With respect to petitioner's claims for the expenses of the job searches in Los Angeles and Texas, petitioner did not have any records, receipts, canceled checks, or any other documentation to substantiate the expenditures. Nor could he remember whether certain amounts he listed in his reconstruction were expended during his trip to Los Angeles or during his trip to Texas. Moreover, petitioner was unable to provide any details of where he stayed or the name of the firms with which he interviewed. Finally, petitioner claimed he expended $2,346 on miscellaneous items related to his job search; however, he could not remember what these items were.

On the basis of these facts, we find that petitioner has not met his burden of proving that he expended the amount he claimed as a job-search expense. Respondent is sustained on this issue.

Issue 5. Accuracy-Related Penalty

Finally, we must decide whether petitioner is liable for the accuracy-related penalty under section 6662(a). Section 6662 imposes a penalty equal to 20 percent of the portion of the underpayment that is attributable to negligence or disregard of rules or regulations. See sec. 6662(a) and (b)(1).

For purposes of this section, the term "negligence" includes any failure to make a reasonable attempt to comply with the provisions of the internal revenue laws, a failure to exercise ordinary and reasonable care in the preparation of a tax return, and a failure to keep adequate books and records or to substantiate items properly. See sec. 1.6662-3(b)(1), Income Tax Regs. Negligence is defined as a lack of due care or failure to do what a reasonable and ordinarily prudent person would do under the circumstances. See Zmuda v. Commissioner [84-1 USTC ╤ 9442], 731 F.2d 1417, 1422 (9th Cir. 1984), affg. [Dec. 39,468] 79 T.C. 714 (1982); Neely v. Commissioner [Dec. 42,540], 85 T.C. 934, 947 (1985). The term "disregard" includes any careless, reckless, or intentional disregard of the rules or regulations. See sec. 6662(c).

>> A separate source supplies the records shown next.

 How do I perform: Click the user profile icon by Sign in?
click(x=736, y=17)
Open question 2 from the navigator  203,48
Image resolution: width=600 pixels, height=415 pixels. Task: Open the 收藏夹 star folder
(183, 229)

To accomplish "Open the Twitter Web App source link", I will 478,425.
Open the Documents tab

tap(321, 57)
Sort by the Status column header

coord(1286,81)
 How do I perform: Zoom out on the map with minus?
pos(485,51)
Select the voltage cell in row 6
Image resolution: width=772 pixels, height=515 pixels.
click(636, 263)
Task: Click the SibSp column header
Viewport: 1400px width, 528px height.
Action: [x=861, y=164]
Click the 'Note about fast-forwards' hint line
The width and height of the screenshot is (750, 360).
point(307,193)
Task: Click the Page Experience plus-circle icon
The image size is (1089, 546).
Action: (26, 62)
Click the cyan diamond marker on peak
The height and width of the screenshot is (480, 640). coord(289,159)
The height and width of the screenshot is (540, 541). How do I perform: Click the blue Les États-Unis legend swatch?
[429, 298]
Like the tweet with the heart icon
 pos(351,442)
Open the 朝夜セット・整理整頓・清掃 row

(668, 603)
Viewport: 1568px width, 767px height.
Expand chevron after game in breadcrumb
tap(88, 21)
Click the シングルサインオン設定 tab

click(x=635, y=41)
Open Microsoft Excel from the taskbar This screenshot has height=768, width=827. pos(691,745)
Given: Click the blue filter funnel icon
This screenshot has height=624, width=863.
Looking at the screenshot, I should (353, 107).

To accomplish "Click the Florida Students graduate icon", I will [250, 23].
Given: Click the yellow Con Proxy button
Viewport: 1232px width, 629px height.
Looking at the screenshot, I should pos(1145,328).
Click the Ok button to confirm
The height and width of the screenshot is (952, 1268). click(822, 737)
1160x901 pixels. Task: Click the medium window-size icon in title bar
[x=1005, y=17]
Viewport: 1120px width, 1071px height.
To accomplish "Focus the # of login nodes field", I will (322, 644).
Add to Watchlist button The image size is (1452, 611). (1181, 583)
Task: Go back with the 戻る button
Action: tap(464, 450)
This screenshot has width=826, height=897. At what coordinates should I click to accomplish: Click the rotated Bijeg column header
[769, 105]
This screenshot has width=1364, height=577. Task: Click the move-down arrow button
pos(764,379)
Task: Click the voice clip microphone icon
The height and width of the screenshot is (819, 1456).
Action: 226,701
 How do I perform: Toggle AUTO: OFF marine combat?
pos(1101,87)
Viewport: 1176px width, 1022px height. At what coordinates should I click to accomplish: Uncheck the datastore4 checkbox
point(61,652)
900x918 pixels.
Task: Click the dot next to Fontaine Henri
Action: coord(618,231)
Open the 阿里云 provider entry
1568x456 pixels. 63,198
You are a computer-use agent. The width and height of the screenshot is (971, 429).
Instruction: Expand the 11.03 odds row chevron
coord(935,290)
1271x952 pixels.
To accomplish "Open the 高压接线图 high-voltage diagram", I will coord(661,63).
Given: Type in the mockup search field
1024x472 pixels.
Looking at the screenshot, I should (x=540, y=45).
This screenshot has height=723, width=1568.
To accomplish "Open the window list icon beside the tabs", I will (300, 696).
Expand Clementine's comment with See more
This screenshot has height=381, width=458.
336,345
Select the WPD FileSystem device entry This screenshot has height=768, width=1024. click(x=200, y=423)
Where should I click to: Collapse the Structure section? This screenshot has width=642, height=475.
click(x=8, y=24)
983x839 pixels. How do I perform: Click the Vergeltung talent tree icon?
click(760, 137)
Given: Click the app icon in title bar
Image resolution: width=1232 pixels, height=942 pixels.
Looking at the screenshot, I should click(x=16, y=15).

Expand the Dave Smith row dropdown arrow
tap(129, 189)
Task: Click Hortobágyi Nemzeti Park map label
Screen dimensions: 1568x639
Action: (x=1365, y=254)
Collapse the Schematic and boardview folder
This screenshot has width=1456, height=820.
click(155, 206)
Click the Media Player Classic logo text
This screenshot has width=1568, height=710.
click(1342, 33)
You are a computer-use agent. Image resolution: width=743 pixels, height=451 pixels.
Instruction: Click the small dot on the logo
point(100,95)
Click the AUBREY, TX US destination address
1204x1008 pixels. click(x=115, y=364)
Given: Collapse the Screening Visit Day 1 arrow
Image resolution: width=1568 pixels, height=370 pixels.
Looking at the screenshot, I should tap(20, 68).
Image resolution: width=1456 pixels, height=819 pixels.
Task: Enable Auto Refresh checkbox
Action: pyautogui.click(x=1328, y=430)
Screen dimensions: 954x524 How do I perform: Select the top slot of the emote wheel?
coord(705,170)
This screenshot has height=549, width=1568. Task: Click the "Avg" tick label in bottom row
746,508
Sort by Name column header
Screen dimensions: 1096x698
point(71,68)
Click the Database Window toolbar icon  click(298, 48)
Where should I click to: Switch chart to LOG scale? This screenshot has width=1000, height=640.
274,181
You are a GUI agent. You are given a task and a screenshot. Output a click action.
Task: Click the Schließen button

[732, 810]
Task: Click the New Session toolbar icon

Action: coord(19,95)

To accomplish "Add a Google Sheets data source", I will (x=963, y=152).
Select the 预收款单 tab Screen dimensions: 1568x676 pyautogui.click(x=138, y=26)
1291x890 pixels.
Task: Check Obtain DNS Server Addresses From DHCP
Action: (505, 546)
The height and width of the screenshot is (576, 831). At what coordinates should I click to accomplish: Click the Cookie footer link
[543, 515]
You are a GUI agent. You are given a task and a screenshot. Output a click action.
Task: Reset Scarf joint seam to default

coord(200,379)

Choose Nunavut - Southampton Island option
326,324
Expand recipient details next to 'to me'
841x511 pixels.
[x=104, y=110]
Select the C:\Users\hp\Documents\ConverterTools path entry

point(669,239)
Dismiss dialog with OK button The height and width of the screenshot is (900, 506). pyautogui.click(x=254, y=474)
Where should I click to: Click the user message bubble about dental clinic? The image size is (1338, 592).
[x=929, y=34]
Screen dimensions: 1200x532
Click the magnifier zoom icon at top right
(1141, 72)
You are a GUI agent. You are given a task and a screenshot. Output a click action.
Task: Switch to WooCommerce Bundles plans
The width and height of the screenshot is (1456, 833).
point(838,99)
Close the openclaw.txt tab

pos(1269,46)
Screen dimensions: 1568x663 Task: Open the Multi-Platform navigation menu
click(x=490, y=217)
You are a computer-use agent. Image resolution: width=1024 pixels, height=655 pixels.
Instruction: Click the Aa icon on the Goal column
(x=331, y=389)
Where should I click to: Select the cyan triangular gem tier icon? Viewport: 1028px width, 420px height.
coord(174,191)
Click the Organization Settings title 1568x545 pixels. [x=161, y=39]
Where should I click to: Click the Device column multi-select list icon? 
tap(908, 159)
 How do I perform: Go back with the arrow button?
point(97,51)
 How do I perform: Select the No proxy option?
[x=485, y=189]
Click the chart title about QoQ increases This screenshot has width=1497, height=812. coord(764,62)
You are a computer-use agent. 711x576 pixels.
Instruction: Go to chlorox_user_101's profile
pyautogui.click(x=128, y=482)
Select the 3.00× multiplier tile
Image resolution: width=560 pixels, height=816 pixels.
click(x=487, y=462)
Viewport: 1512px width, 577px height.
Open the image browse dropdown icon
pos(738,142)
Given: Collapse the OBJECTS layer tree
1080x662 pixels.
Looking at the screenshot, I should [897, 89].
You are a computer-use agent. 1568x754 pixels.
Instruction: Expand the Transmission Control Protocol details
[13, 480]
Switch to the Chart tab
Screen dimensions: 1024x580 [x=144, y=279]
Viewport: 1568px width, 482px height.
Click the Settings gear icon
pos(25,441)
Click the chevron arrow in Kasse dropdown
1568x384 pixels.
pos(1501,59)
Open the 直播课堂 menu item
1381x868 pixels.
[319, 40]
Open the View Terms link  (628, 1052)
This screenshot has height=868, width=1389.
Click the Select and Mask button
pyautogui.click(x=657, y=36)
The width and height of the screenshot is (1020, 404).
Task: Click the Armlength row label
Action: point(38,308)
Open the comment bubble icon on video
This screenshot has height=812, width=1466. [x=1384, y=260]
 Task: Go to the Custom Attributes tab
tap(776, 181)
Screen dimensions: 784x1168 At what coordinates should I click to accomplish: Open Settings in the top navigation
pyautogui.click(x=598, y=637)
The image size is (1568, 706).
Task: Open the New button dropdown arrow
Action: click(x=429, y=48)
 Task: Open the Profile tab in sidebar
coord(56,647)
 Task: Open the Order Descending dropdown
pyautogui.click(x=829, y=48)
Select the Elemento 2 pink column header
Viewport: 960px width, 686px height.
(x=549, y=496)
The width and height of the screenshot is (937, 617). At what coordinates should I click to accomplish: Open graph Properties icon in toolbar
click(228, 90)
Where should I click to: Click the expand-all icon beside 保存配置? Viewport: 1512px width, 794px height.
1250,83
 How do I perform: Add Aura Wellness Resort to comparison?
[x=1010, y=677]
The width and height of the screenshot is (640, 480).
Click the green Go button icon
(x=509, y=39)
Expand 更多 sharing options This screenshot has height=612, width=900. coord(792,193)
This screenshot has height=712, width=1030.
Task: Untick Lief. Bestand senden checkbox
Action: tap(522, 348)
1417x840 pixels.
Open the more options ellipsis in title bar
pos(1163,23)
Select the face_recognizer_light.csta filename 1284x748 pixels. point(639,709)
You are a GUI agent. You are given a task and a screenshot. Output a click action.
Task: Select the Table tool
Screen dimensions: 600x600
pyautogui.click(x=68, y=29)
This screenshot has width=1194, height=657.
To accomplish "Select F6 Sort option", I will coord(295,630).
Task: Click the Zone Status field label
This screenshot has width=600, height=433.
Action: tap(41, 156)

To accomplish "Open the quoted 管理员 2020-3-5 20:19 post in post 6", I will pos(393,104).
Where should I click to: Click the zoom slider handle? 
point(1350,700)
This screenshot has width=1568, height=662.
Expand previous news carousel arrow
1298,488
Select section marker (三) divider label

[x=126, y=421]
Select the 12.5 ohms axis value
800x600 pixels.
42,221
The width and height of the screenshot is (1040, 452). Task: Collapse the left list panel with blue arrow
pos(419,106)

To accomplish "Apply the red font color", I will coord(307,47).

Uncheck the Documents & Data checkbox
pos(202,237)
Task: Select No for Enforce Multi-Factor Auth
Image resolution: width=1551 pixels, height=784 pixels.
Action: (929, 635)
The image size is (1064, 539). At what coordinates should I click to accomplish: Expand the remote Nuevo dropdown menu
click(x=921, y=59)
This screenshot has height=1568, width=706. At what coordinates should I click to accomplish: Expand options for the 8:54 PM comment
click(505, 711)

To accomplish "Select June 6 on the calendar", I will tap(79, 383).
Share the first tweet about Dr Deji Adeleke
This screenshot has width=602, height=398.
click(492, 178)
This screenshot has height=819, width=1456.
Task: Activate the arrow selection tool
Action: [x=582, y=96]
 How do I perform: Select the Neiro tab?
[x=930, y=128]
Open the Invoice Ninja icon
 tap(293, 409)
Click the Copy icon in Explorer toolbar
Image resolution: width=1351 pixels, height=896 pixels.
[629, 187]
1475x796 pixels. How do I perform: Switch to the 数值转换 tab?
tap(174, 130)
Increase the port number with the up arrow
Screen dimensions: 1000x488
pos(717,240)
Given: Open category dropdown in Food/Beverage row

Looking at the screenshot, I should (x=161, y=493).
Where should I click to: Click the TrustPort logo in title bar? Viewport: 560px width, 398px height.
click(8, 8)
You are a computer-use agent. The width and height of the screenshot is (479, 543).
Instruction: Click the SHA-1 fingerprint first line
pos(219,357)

Just as with respondent's deficiency determination, his determination of negligence or intentional disregard of rules or regulations is presumptively correct with the burden of proof to the contrary on petitioner. See Neely v. Commissioner, supra. Petitioner bears the burden of proving that respondent's determinations are erroneous. See Rule 142(a); Luman v. Commissioner [Dec. 39,500], 79 T.C. 846, 860-861 (1982).

Petitioner claimed numerous deductions, which, for the most part, were contrary to the regulations or were without substantiation. Furthermore, petitioner's story of why he has no records or other documentation to substantiate the claimed deductions is not credible.

For instance, petitioner testified that he was preparing his tax returns while at work for the State of California Board of Equalization, and the records substantiating his medical and job-search expenses were in his briefcase that was confiscated when he was terminated from employment. To the extent that any medical and job-search expenses may have been incurred, they would have been incurred after May, and the records would not have existed at the time the briefcase was confiscated. Furthermore, even if other records had been in the briefcase, they were not permanently unavailable to petitioner as he testified that the briefcase was later returned to him. Finally, we question petitioner's story that he was preparing his tax returns for 1995 in May of that year.

Petitioner was employed as a tax auditor for the State of California and had a college degree in finance. Therefore, petitioner is aware, or should be aware, of the importance of maintaining adequate records and documenting expenditures.

Considering all the facts, we find petitioner was negligent and disregarded rules and regulations in preparing his 1995 return. Thus, we sustain respondent's determination that petitioner is liable for the accuracy-related penalty on the amount of the underpayment for 1995.

To reflect the foregoing,

Decision will be entered under Rule 155.